#### [SHORT EXERCISE]
From the entries below, copy every line that contains the word "height".

#### [RAW RECORDS]
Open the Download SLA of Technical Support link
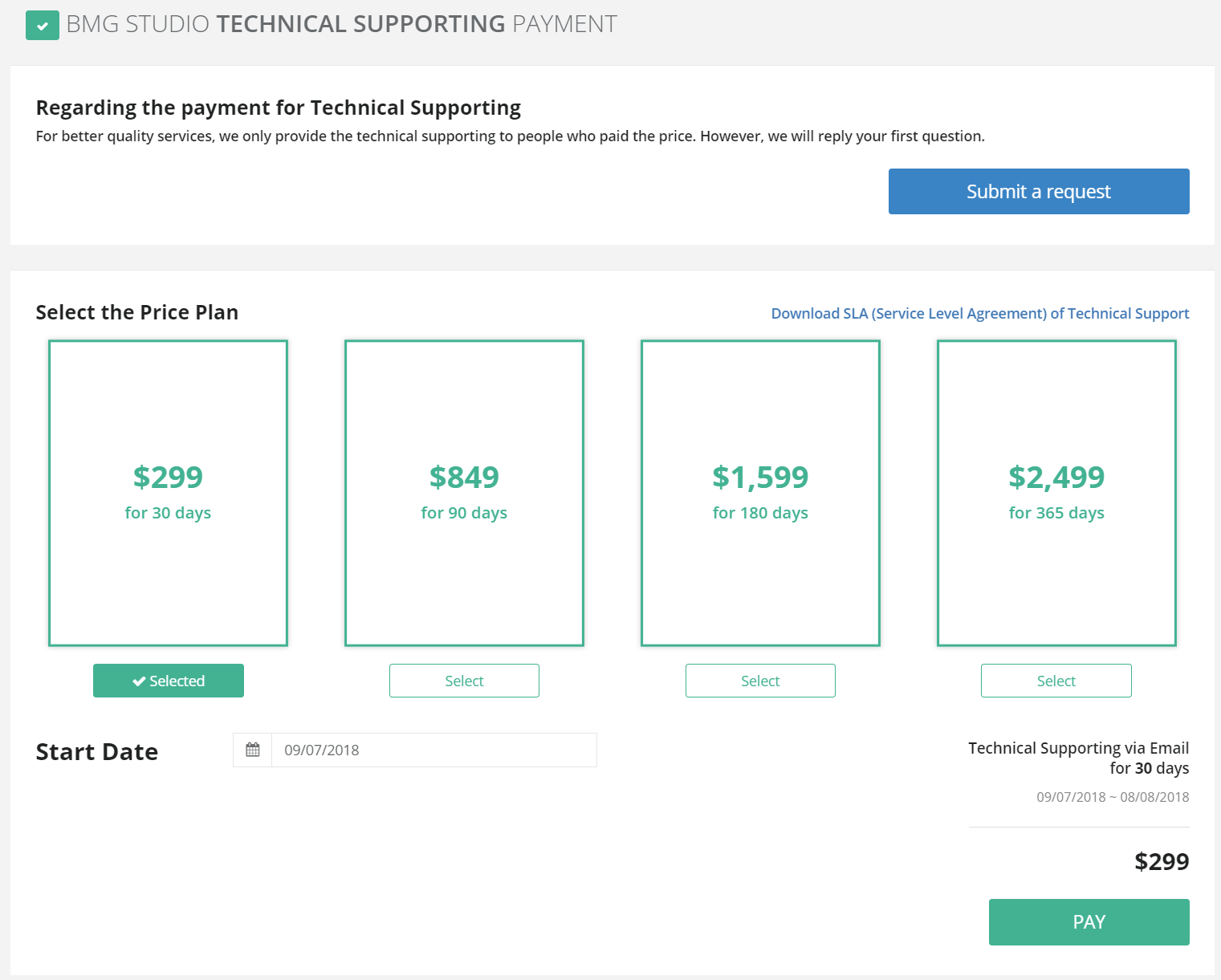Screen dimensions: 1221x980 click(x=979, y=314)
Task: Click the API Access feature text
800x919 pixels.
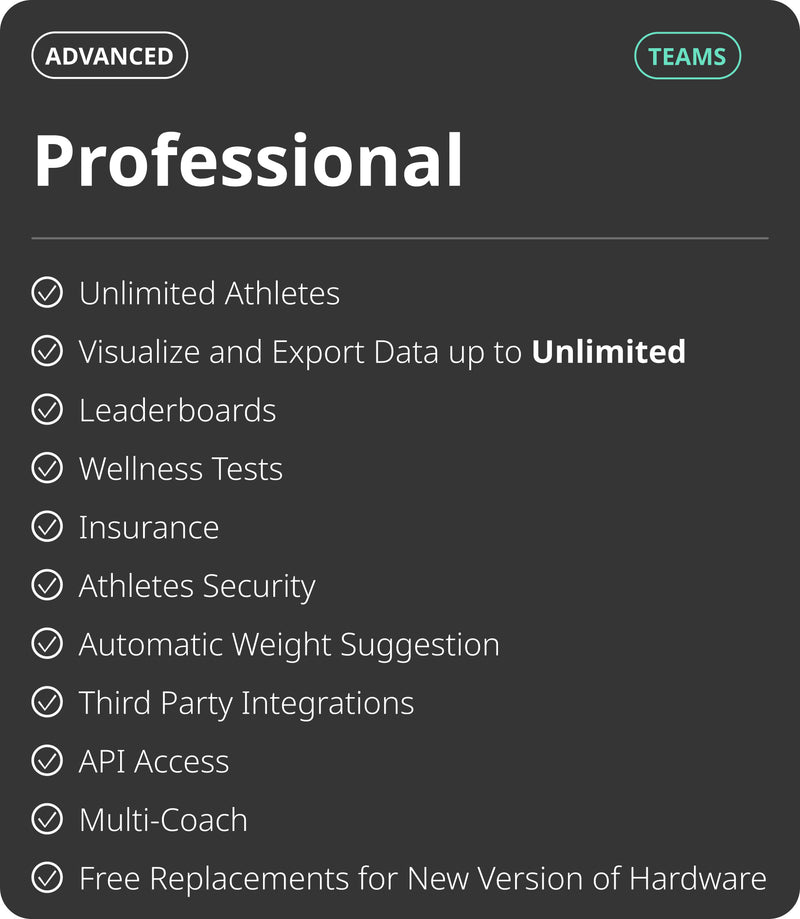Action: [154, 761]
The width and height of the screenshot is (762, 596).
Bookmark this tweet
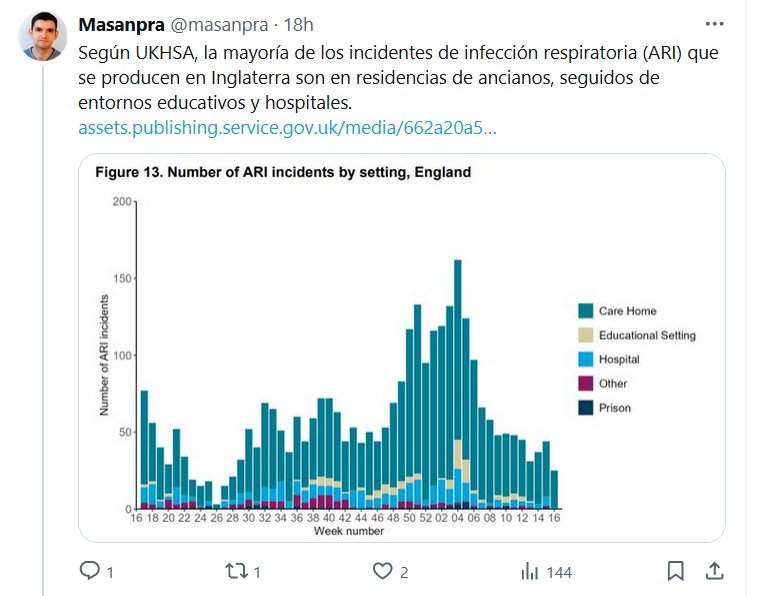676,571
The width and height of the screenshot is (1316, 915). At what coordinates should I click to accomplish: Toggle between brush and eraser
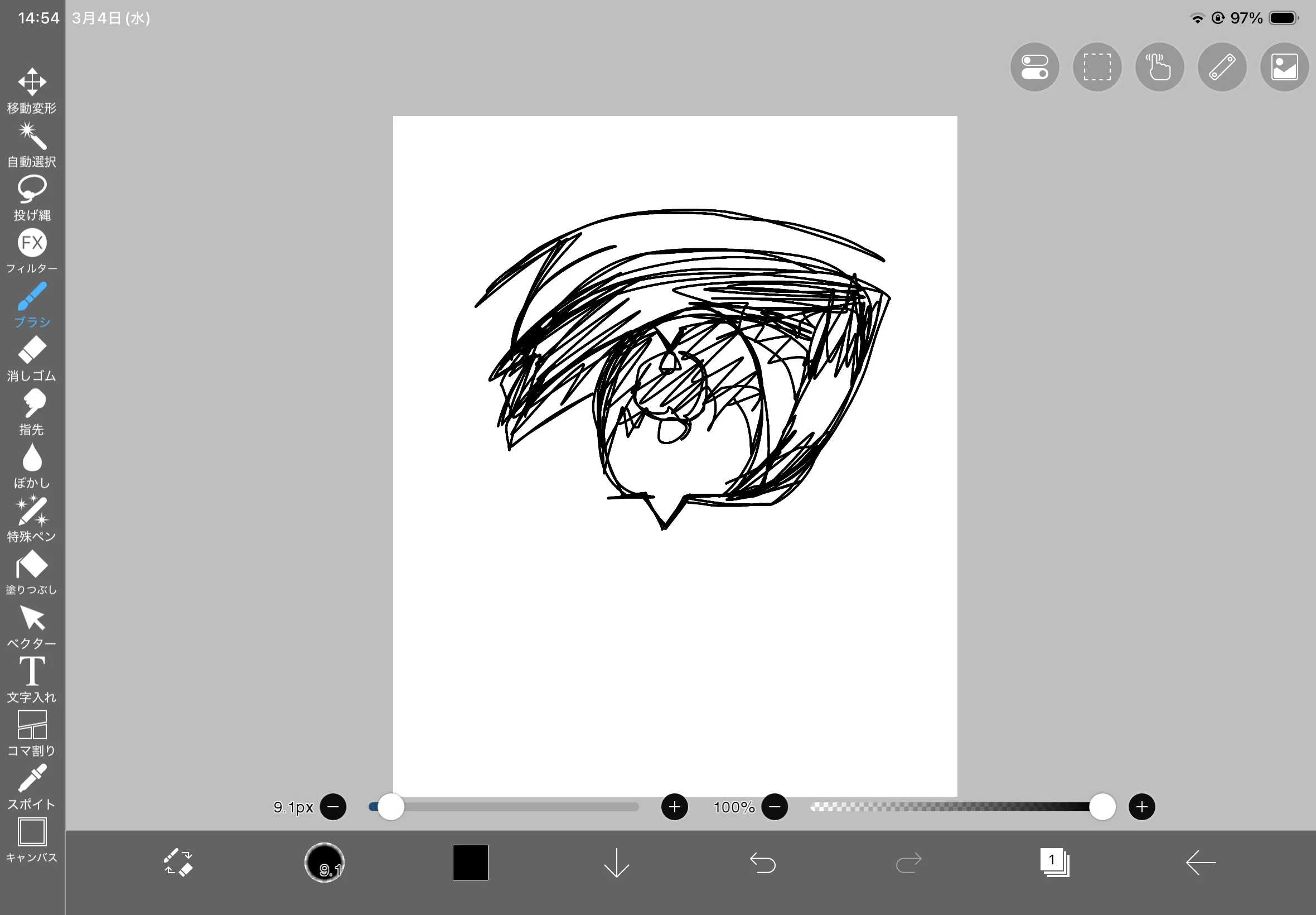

#### [RESPONSE]
The width and height of the screenshot is (762, 596).
The width and height of the screenshot is (1316, 915). At what coordinates should I click to accomplish: Toggle between brush and eraser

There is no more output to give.